— O exercício —
Escreva, por favor, o que vem a seguir no trecho sobre as cooperativas, começando depois da última frase.

— Trecho de texto —
+++++
As cooperativas formam o terceiro tipo. Sua característica principal seria ter tanto gestão como a posse dos próprios trabalhadores. Sua administração deve ser formada por uma comissão de trabalhadores escolhidos por eleição ou plenárias. Essa condição seria princípio de legitimidade das cooperativas. Elas também serviriam, do mesmo modo que as empresas socializadas, para serem formadas a partir de empresas privadas individuais que aumentassem em muito os seus lucros.
+++++
— Trechos de dados —
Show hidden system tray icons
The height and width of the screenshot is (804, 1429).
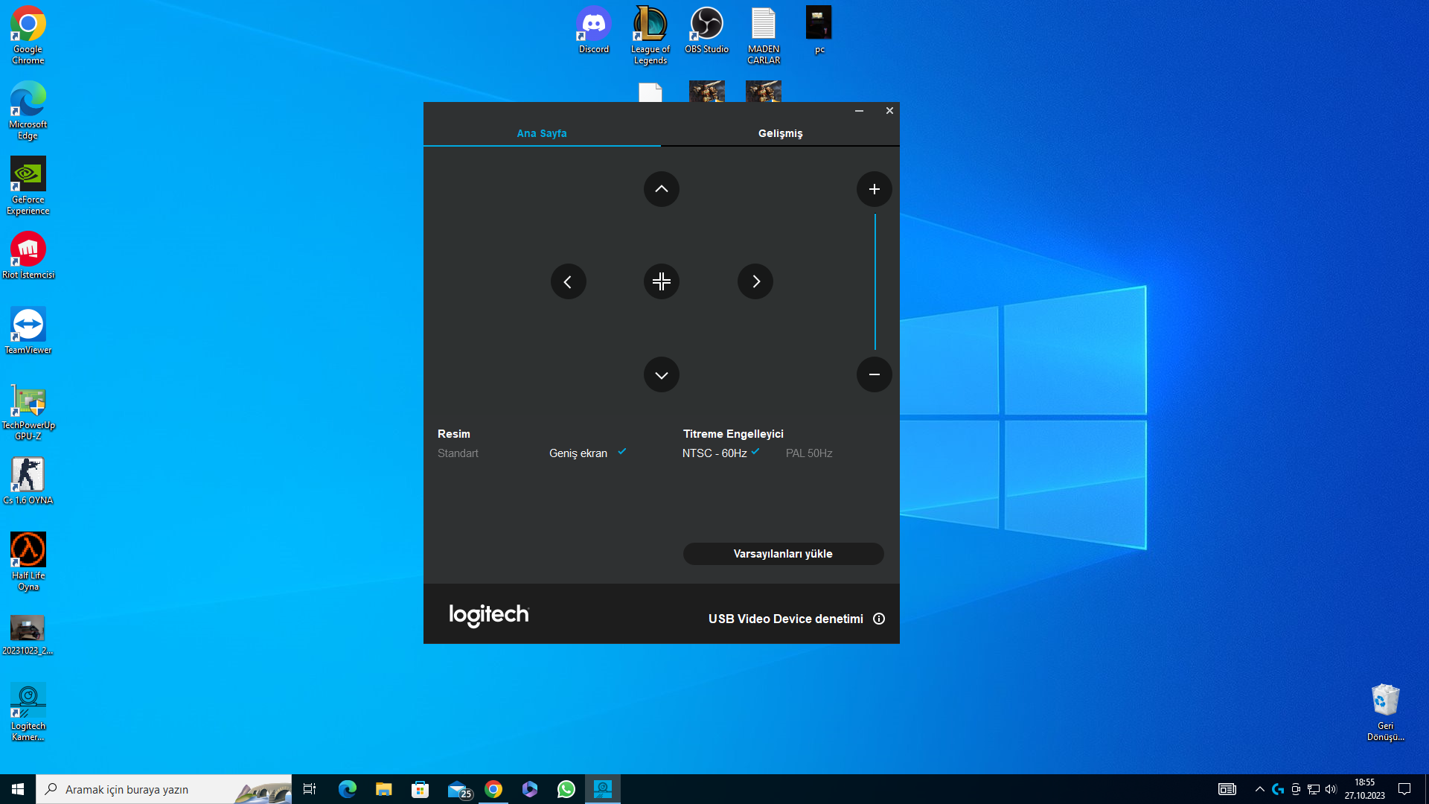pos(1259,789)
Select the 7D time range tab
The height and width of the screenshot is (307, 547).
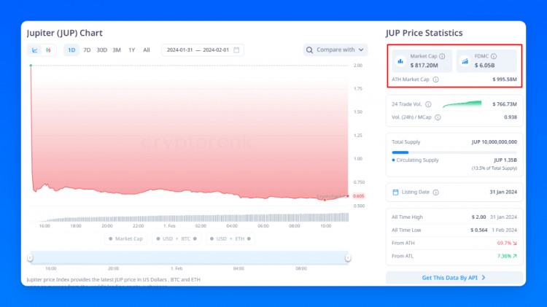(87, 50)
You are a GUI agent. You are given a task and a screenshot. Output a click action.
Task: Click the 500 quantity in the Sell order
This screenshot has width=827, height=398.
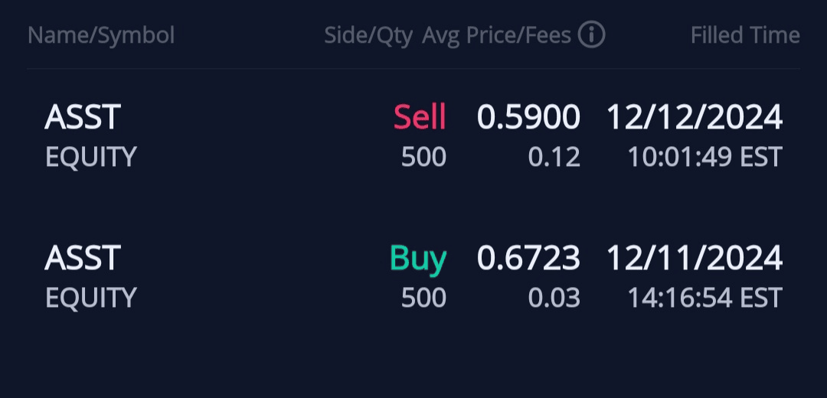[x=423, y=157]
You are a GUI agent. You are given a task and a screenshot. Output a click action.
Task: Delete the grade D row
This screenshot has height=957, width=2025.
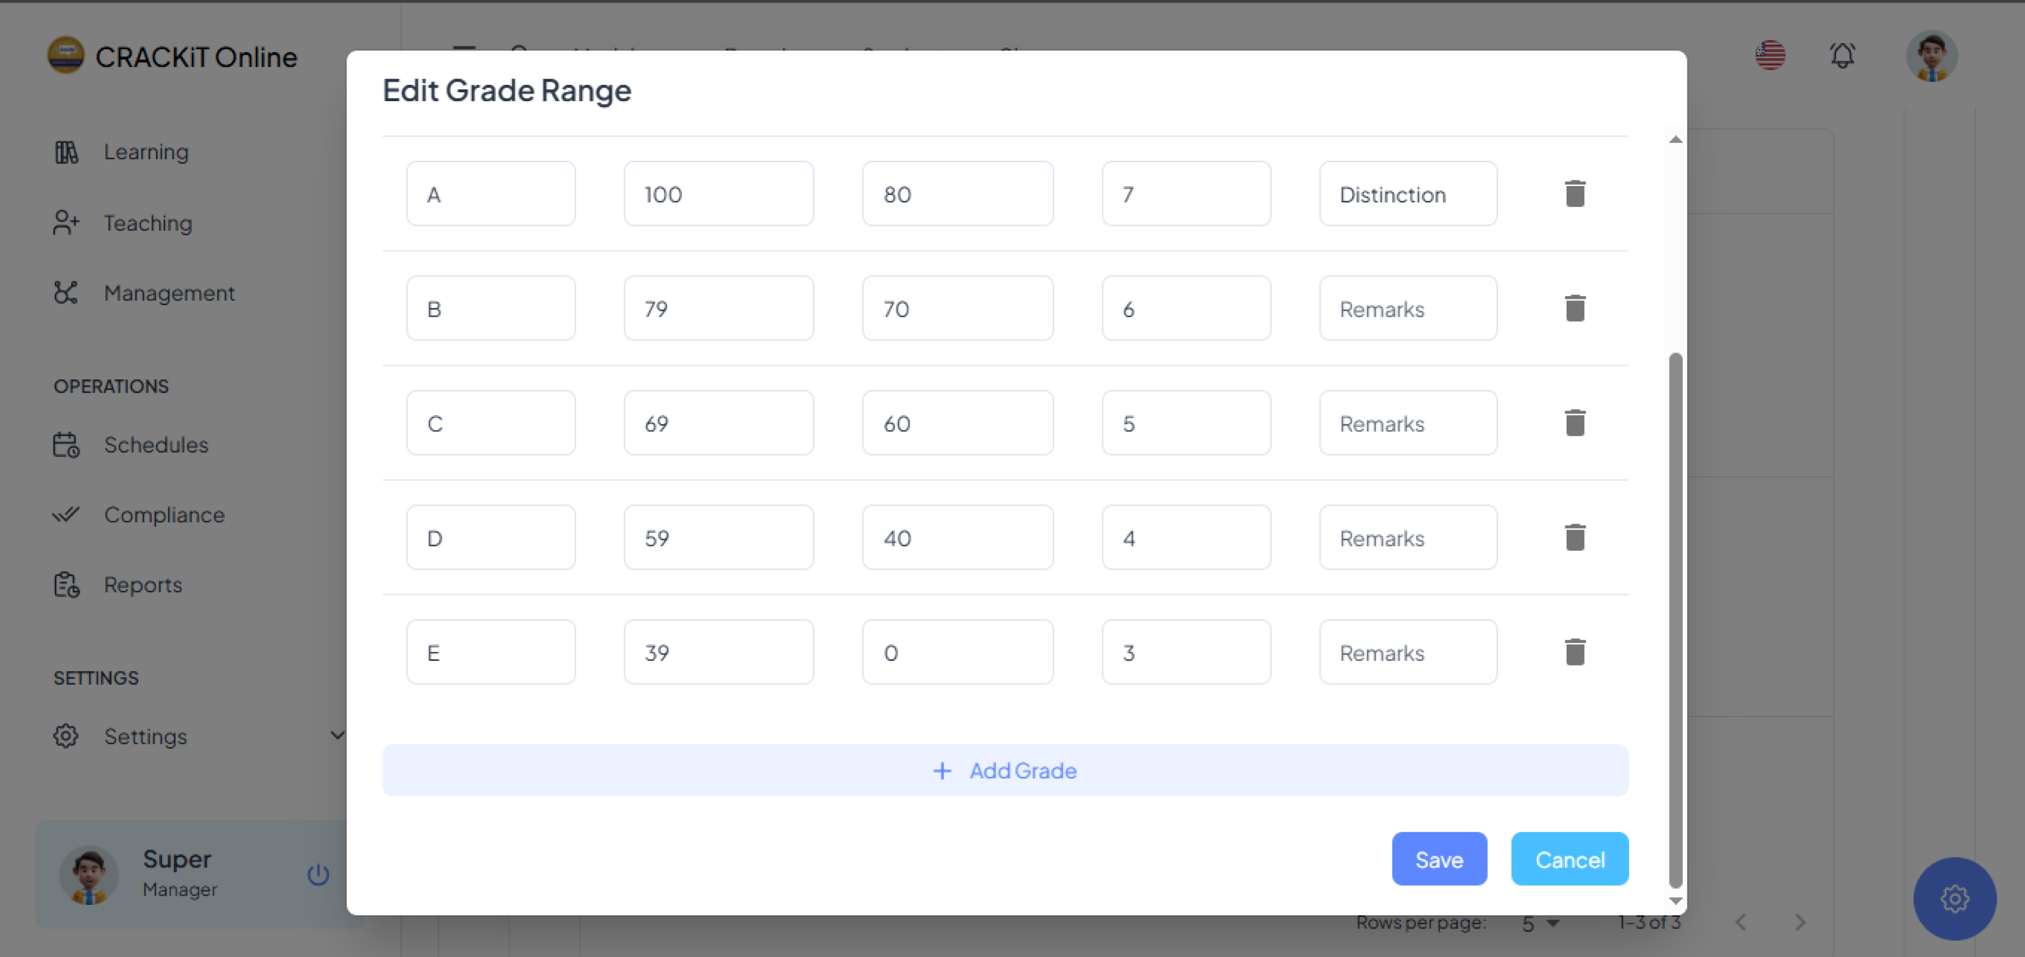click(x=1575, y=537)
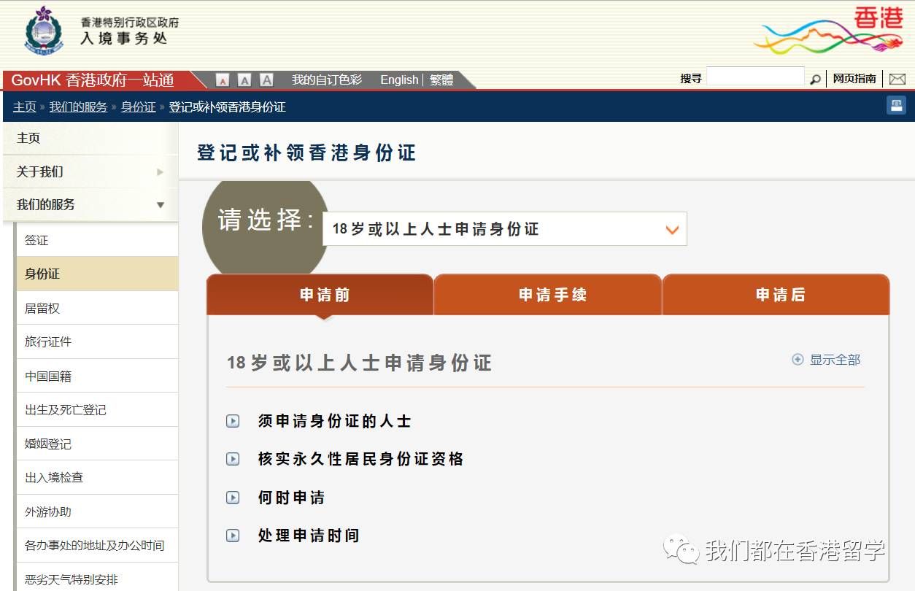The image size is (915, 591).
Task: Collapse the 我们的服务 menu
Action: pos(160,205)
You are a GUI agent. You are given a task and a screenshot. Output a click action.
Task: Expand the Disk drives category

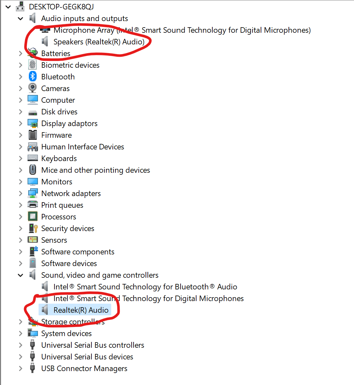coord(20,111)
+++++
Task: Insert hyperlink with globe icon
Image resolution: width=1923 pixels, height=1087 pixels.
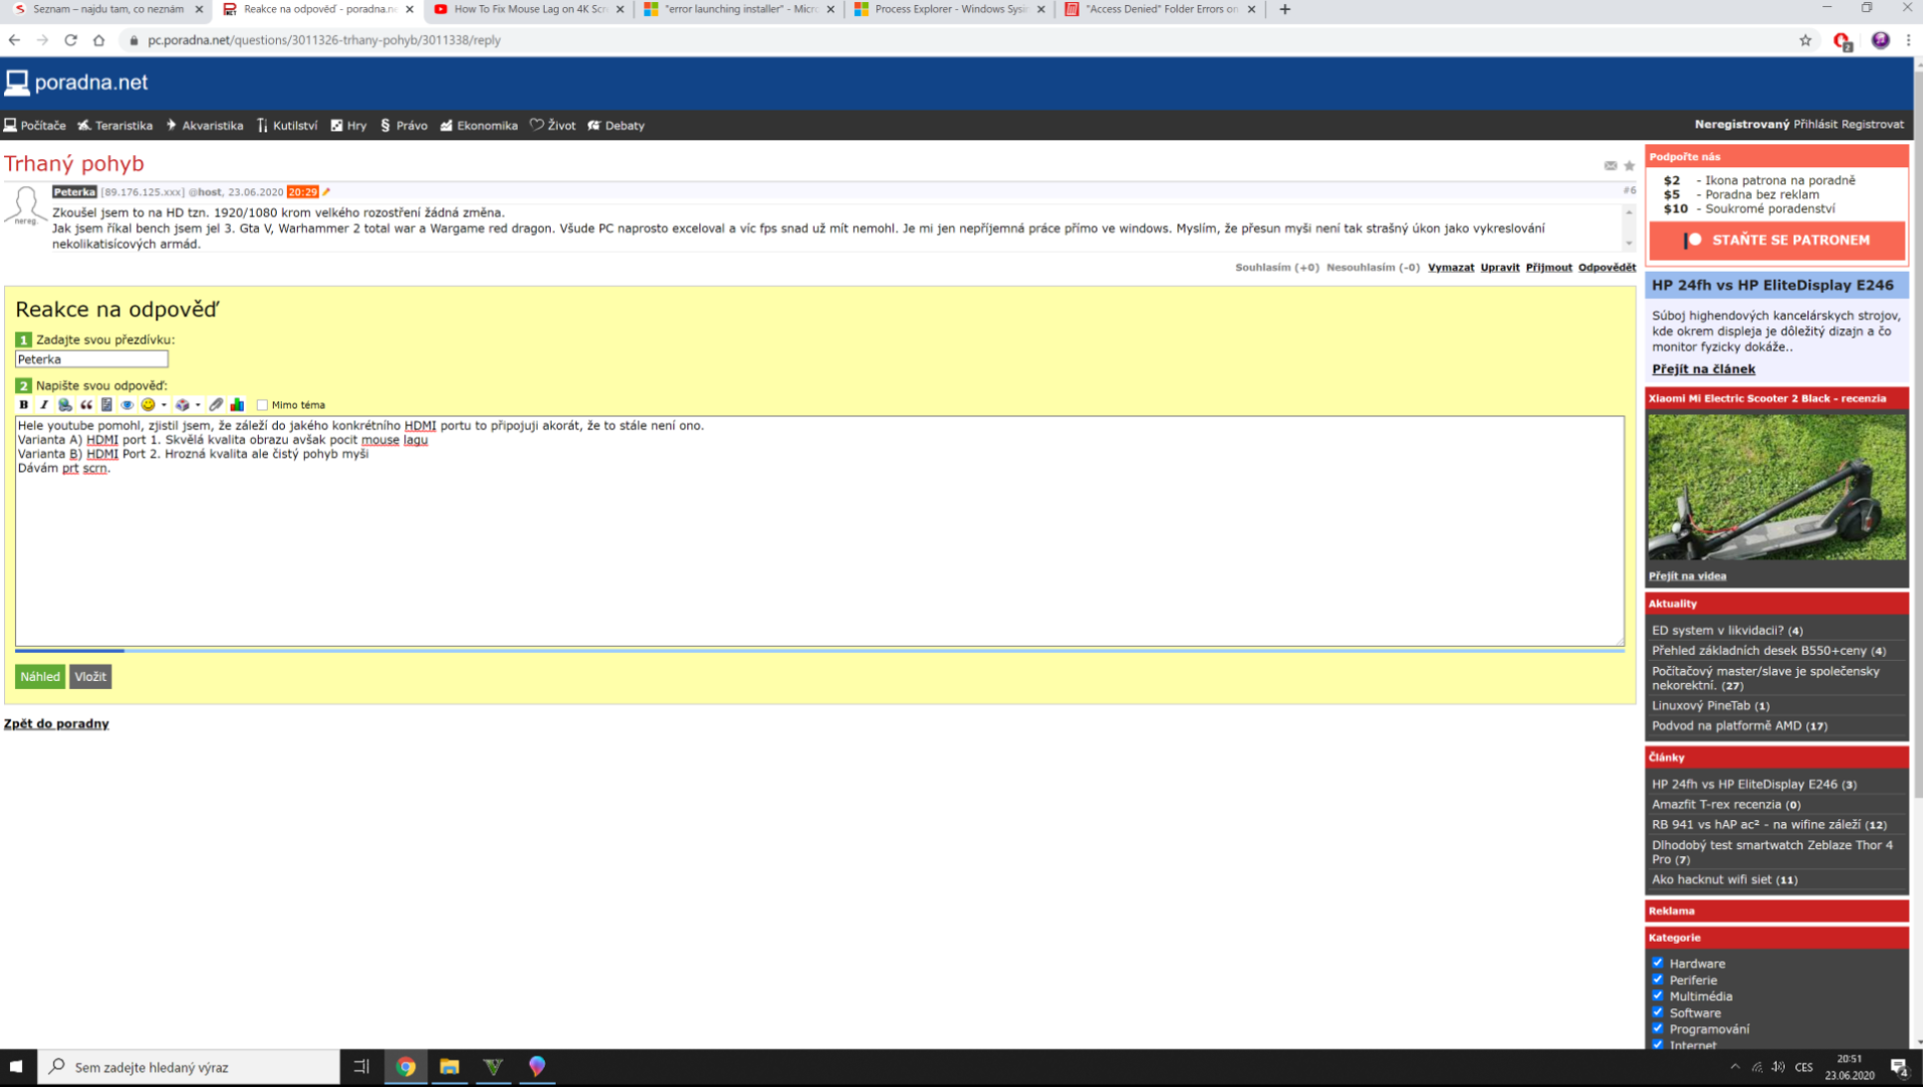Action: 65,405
+++++
— Resposta do exercício —
O quarto grupo de empresas será o das empresas privadas não cooperativas e nem estatais. O autor defende que numa sociedade onde o socialismo seja a opção da maioria deva ser permitido que os que não queiram trabalhar em empresas do Estado, nas socializadas e nem em cooperativas possam fazê-lo à velha maneira assalariada. Isso vale tanto para aquele que será patrão, pois gosta de trabalhar enquanto tal (ressaltando que terá que trabalhar dado que ser patrão não é ter renda sem trabalho), quanto vale para o trabalhador assalariado, o qual muitas vezes não tem desejo e nem ‘capacidade’ para assumir responsabilidades. Sem ser considerado um mal social, a empresa privada deverá apenas ter limites quanto ao seu tamanho, poder e lucros. Caso um dos três esteja além daquilo que for socialmente decidido como permitido, então a empresa terá uma opção a fazer: deixar de existir ou tornar-se um dos tipos anteriormente descritos. Assim o autor garante que o capitalismo não será restabelecido pois está afastada a possibilidade de concentração de capital ou aumento demasiado das desigualdades.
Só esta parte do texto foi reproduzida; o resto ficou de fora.